Task requirements:
Pictures should be omitted; restate word for word the lines from the one holding "You are a computer-use agent. This" through the last line of the entries below.

Source data:
....................

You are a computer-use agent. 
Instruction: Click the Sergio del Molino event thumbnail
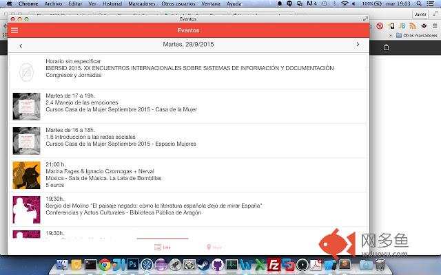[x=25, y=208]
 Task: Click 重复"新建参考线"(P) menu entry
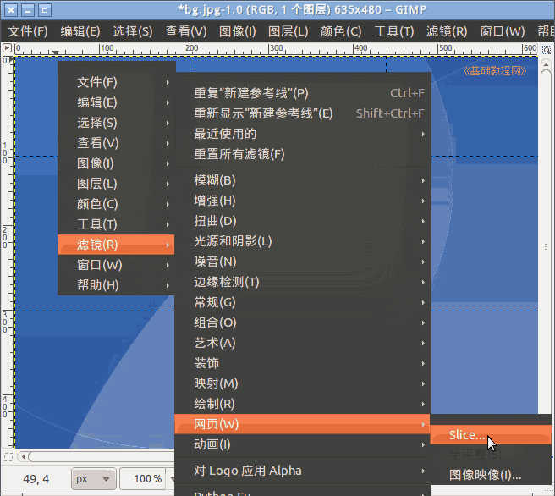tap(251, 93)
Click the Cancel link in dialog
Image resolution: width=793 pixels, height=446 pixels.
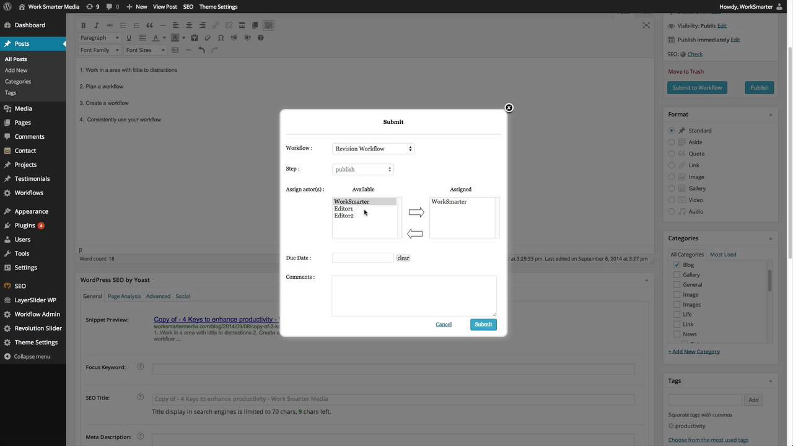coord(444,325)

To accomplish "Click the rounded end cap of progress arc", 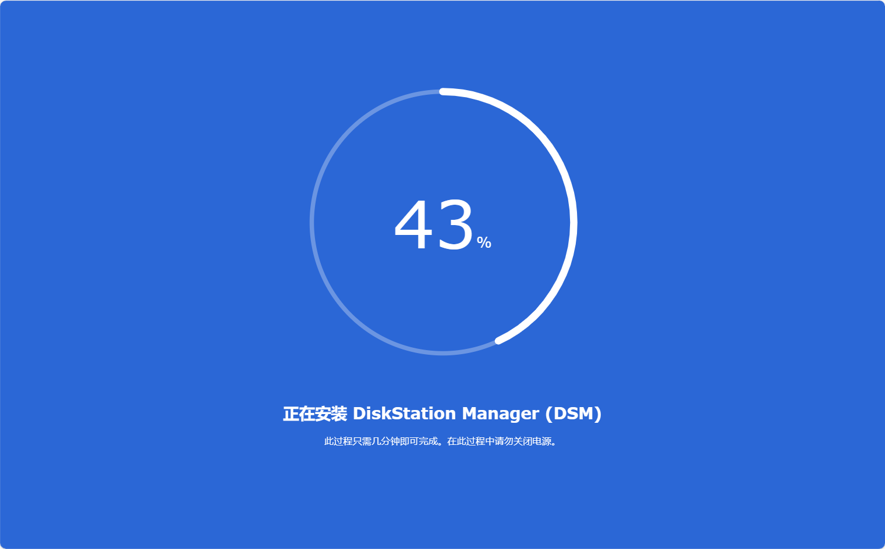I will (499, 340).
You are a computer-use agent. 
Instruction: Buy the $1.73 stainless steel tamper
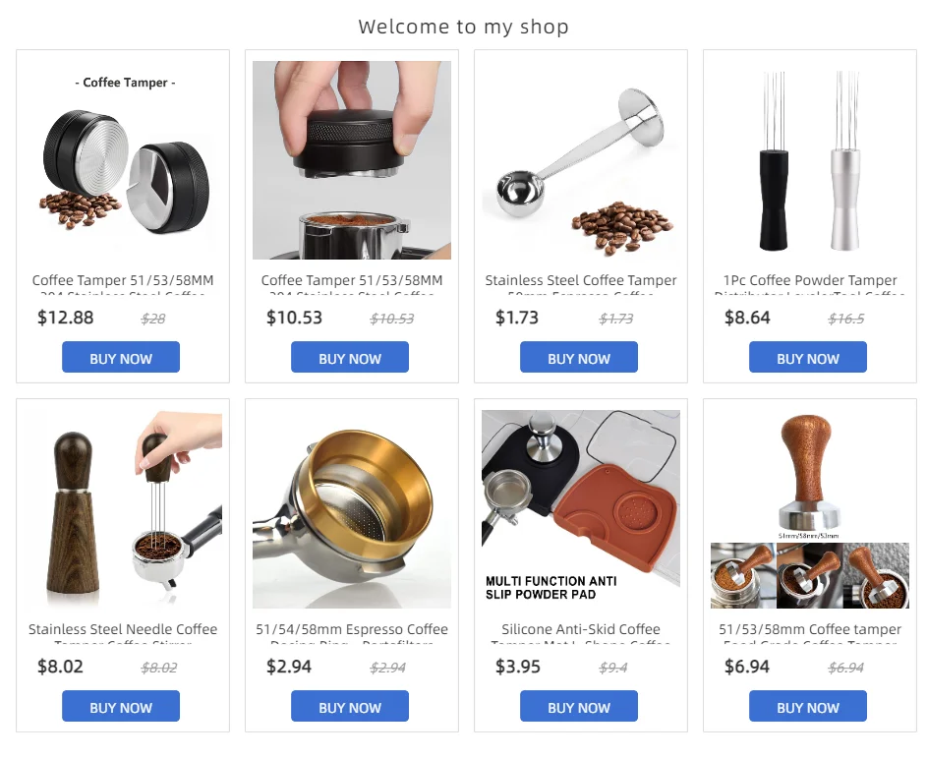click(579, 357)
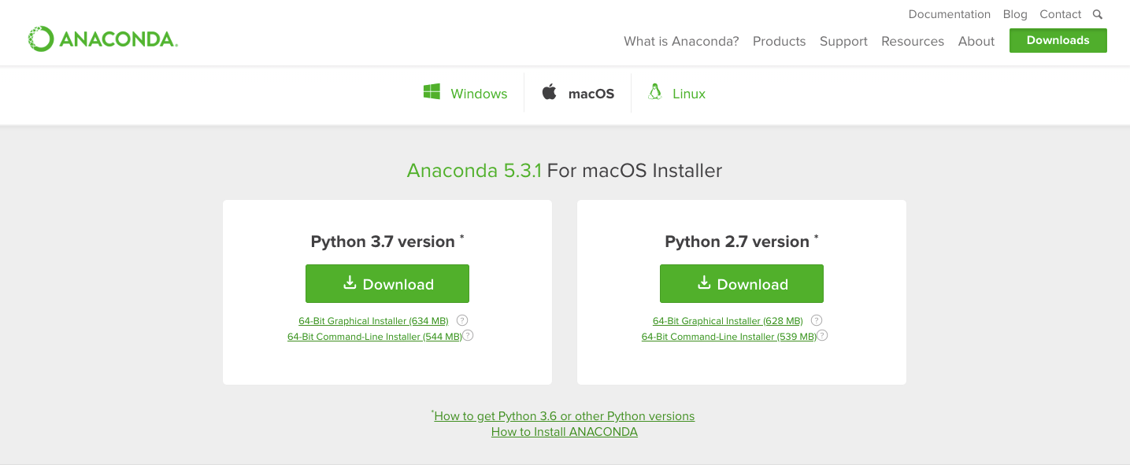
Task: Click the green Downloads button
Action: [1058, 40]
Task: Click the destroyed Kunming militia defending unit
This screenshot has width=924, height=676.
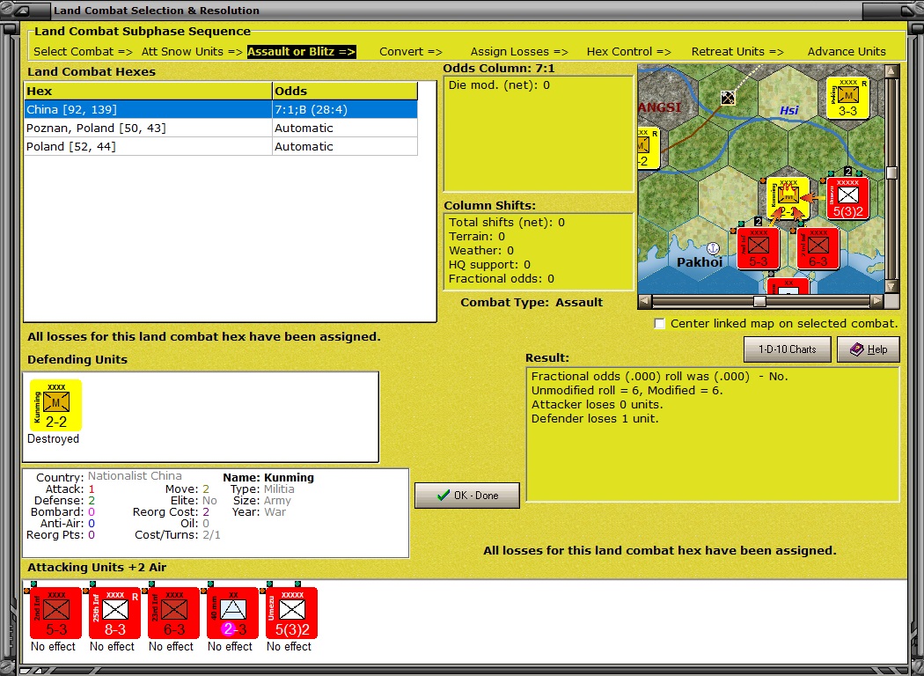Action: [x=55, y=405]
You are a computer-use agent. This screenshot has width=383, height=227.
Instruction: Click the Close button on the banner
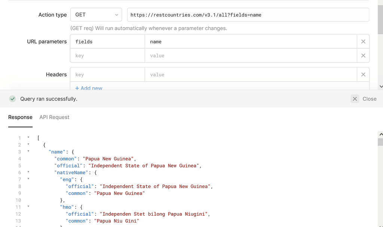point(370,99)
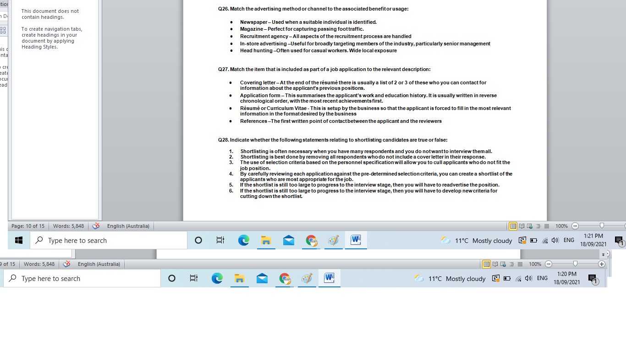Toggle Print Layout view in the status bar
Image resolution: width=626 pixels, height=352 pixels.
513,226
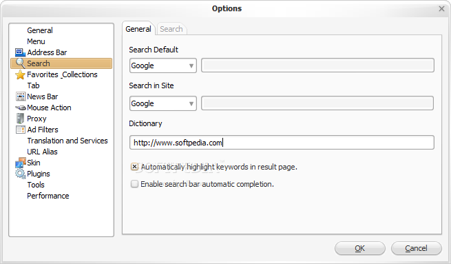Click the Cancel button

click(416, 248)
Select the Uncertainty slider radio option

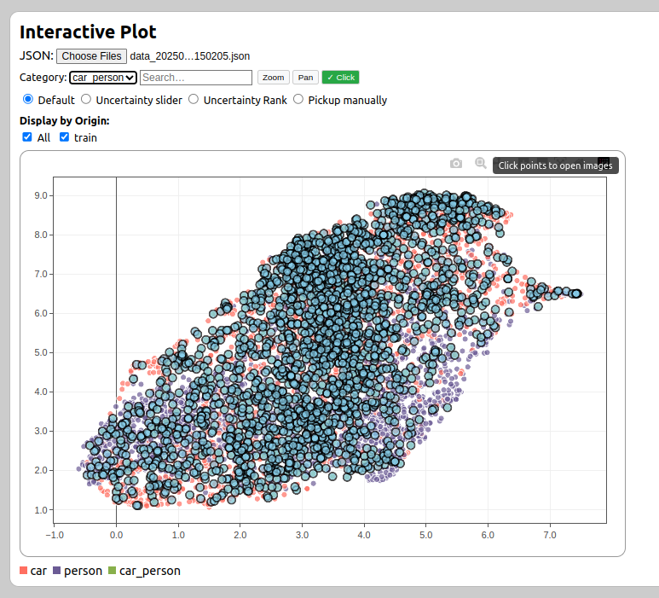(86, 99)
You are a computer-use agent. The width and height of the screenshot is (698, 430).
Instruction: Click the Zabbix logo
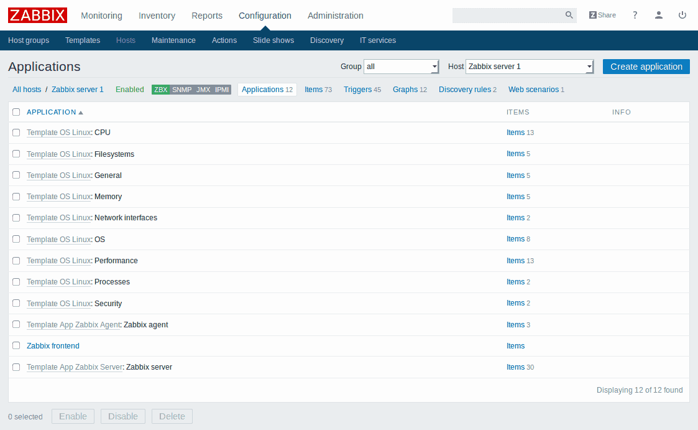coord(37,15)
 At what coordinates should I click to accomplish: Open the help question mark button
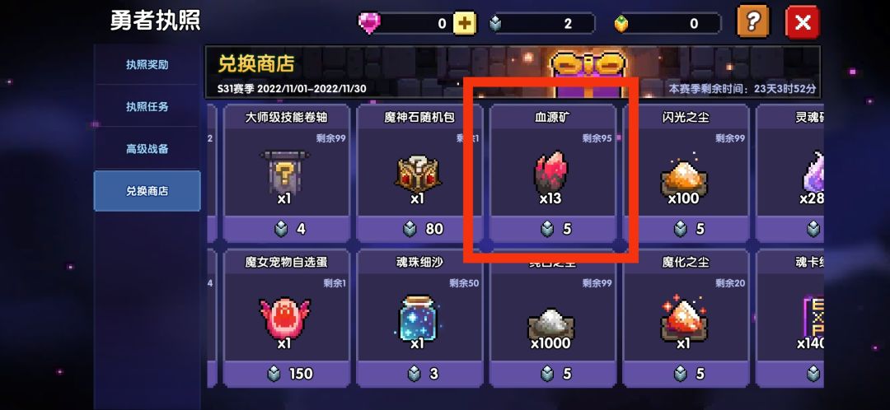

....................

Response area:
You are a computer-use agent. This screenshot has width=383, height=227.
Instruction: Click the Close button on the banner
point(370,99)
Toggle Print Layout view in the status bar
Image resolution: width=626 pixels, height=352 pixels.
513,226
Click the Cancel button

click(416, 248)
Select the Uncertainty slider radio option

(86, 99)
You are a computer-use agent. The width and height of the screenshot is (698, 430).
Instruction: Click the Zabbix logo
coord(37,15)
 At what coordinates should I click to accomplish: Open the help question mark button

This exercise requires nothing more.